The incoming Baker University class is already making a large impression on campus as one of the largest groups to enter Baker University with 292 new students enrolled for the fall term. This figure includes 240 freshmen and 52 transfer students.

According to an email from the Admissions Department to the Baker faculty and staff , the average GPA and ACT scores of the incoming students is 3.5 and 22 respectively. These students have come from 17 states and the male/female ratio is evenly divided.

Vice President of Enrollment Danielle Yearout said she is proud and excited about the increase.

“It is something to really be proud of,” she said on Aug. 19. “I think last year we started around the 20th day about 220, so 292 is a big jump.”

Faculty can especially expect to see more students in the following areas, which are the top five majors among the incoming students: business, biology, exercise science, education and nursing.

Admissions Counselor Parker Johnson and Yearout attribute the increase to a campus-wide effort.

“We saw an increase in both the academic and athletic side, which is really exciting,” Johnson said. “Everything that our faculty has done through pipelines, connections our students made, everything they are doing out there to increase academic awareness at Baker … and the things our athletics have done on the national stage helped increase those numbers.”

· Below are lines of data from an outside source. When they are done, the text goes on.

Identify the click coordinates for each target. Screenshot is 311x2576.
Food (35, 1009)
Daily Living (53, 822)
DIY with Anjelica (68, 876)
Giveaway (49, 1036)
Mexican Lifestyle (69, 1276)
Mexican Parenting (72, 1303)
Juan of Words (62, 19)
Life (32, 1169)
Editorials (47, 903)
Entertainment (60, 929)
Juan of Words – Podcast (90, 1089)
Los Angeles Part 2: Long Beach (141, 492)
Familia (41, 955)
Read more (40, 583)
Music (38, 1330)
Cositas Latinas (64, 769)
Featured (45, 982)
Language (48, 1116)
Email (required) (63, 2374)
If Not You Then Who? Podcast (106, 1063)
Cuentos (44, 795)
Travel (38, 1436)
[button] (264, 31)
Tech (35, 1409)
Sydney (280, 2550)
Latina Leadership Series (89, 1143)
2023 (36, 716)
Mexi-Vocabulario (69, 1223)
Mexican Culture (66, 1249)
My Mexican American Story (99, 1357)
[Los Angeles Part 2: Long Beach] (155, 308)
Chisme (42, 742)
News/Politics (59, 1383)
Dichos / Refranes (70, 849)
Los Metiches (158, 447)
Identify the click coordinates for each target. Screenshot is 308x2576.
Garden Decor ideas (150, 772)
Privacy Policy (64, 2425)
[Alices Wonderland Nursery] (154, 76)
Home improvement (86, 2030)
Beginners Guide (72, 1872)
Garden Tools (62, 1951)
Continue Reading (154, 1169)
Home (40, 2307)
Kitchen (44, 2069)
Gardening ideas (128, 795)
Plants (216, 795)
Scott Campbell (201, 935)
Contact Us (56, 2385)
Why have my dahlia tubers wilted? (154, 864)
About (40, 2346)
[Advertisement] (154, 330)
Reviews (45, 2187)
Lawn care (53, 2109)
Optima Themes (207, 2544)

Yearout agreed that athletics always does a great job of “not only recruiting students, but retaining them.”

Both Johnson and Yearout believe that Baker students also serve an important role in drawing in future students.

“It is us (the admissions staff), but it is also the students who are sharing on social media,” Yearout said. “The students are doing well, they are accomplishing and doing great things, so it is easy for us to go out and talk about the success of our students and the success of our graduates.”

Yearout believes that prospective students often look to Baker students as peers and as a reflection of the university itself.

“Nobody can tell the current Baker story like our students and our recent grads,” she said. “That is why at each visit we try to get a prospective student in front of a faculty member and several students, because the students are really what makes the difference. The people who can tell it the best are you.”

Yearout said that the goal for the upcoming year is to beat 2007’s record of 307 new students next year.

“I believe the largest class in our history was 307,” she said. “And I can tell you with great enthusiasm that we are going to do everything we can to beat that, to the extent that we have enough housing and enough services on campus that students can still be successful.”